THE major roads in and out of Swindon have been rated among the safest in England.

The AA Motoring Trust review of England's major roads has found the four major routes out of the town were, at worst, low to medium risk roads.

The EuroRAP survey found the A419, A346, A338 and the A420 were all in the low to medium risk of death or serious injury category.

The M4 between Swindon and Bristol was deemed low risk.

Between Swindon and London it joined the A-roads in being low to medium risk to the west of Reading before getting safer closer to the capital.

But the report warned that rural main roads that run through villages can be death traps.

Fatal and serious injury accidents are on average five times more likely where rural main roads run through built-up sections than along open-road country sections of the same route.

The trust said that some main roads in Britain are just as dangerous as they were five years ago.

The safest roads are up to 10 times safer than the most dangerous, with single-carriageway roads dominating the list of consistently higher-risk roads.

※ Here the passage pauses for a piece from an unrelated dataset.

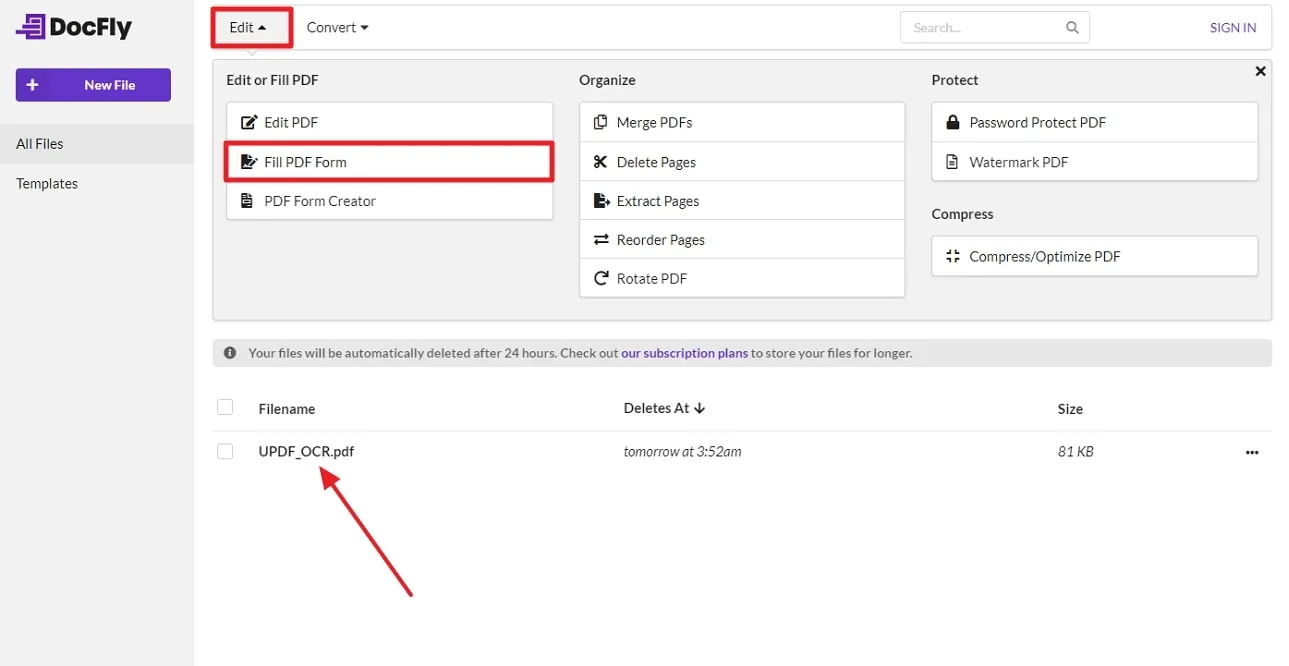Check the select-all files checkbox
This screenshot has width=1289, height=666.
click(x=225, y=407)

Motorways are five times safer than the average single-carriageway road and twice as safe as dual carriageways.

Among the most improved roads, casualties have dropped by three-quarters, thanks to measures that encourage drivers to adapt to the sudden change from open road to busier semi-urban layouts.

AA Motoring Trust director Bert Morris said: "People continue to be killed and badly injured because simple, affordable measures that dramatically reduce risk are not being put in place."

The five roads with the consistently highest risk of a fatal or serious injury accident are: the A682, from junction 13 of the M65 to the A65 Long Preston in North Yorkshire; the A54 Congleton to Buxton in Derbyshire; the A61 Barnsley to Wakefield in Yorkshire; the A82 Tyndrum to Tarbet in Stirlingshire, Scotland; and the A623 Baslow road to Chapel-en-le-Frith. Derbyshire.